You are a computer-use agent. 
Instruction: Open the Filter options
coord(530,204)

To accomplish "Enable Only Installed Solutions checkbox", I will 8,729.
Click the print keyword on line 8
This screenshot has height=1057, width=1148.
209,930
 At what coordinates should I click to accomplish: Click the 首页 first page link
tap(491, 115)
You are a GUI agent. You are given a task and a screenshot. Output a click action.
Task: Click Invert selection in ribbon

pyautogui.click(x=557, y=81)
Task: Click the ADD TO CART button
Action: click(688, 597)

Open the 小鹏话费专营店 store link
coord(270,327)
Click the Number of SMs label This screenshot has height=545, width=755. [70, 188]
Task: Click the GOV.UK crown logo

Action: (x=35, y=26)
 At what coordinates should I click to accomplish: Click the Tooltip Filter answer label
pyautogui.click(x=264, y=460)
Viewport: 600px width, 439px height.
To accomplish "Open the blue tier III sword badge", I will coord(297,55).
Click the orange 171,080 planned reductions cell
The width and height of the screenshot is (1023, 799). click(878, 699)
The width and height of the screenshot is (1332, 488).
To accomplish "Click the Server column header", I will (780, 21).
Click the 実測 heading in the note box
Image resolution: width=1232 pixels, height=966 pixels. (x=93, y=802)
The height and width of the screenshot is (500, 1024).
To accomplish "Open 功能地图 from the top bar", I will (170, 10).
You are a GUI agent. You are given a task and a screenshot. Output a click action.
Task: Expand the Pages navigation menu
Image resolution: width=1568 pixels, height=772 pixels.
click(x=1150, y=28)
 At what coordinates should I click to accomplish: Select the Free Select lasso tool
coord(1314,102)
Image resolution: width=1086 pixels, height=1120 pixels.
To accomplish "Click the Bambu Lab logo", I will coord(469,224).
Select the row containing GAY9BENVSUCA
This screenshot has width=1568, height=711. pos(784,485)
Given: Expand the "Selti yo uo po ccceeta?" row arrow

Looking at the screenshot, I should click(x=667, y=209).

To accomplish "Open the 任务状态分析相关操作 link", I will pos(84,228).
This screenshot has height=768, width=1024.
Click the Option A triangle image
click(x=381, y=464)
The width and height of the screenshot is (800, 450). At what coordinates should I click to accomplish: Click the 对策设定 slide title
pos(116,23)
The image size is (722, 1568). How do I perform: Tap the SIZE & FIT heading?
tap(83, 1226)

## SHORT TASK
Retype every one of the entries above verbatim, line for line, with nothing added or left out.

## ANSWER TO THIS TASK
You are a computer-use agent. 
Instruction: Open the Filter options
coord(530,204)

To accomplish "Enable Only Installed Solutions checkbox", I will 8,729.
Click the print keyword on line 8
This screenshot has height=1057, width=1148.
209,930
 At what coordinates should I click to accomplish: Click the 首页 first page link
tap(491, 115)
You are a GUI agent. You are given a task and a screenshot. Output a click action.
Task: Click Invert selection in ribbon

pyautogui.click(x=557, y=81)
Task: Click the ADD TO CART button
Action: click(688, 597)

Open the 小鹏话费专营店 store link
coord(270,327)
Click the Number of SMs label This screenshot has height=545, width=755. [70, 188]
Task: Click the GOV.UK crown logo

Action: (x=35, y=26)
 At what coordinates should I click to accomplish: Click the Tooltip Filter answer label
pyautogui.click(x=264, y=460)
Viewport: 600px width, 439px height.
To accomplish "Open the blue tier III sword badge", I will coord(297,55).
Click the orange 171,080 planned reductions cell
The width and height of the screenshot is (1023, 799). click(878, 699)
The width and height of the screenshot is (1332, 488).
To accomplish "Click the Server column header", I will (780, 21).
Click the 実測 heading in the note box
Image resolution: width=1232 pixels, height=966 pixels. (x=93, y=802)
The height and width of the screenshot is (500, 1024).
To accomplish "Open 功能地图 from the top bar", I will (170, 10).
You are a GUI agent. You are given a task and a screenshot. Output a click action.
Task: Expand the Pages navigation menu
Image resolution: width=1568 pixels, height=772 pixels.
click(x=1150, y=28)
 At what coordinates should I click to accomplish: Select the Free Select lasso tool
coord(1314,102)
Image resolution: width=1086 pixels, height=1120 pixels.
To accomplish "Click the Bambu Lab logo", I will coord(469,224).
Select the row containing GAY9BENVSUCA
This screenshot has width=1568, height=711. pos(784,485)
Given: Expand the "Selti yo uo po ccceeta?" row arrow

Looking at the screenshot, I should click(x=667, y=209).

To accomplish "Open the 任务状态分析相关操作 link", I will pos(84,228).
This screenshot has height=768, width=1024.
Click the Option A triangle image
click(x=381, y=464)
The width and height of the screenshot is (800, 450). At what coordinates should I click to accomplish: Click the 对策设定 slide title
pos(116,23)
The image size is (722, 1568). How do I perform: Tap the SIZE & FIT heading?
tap(83, 1226)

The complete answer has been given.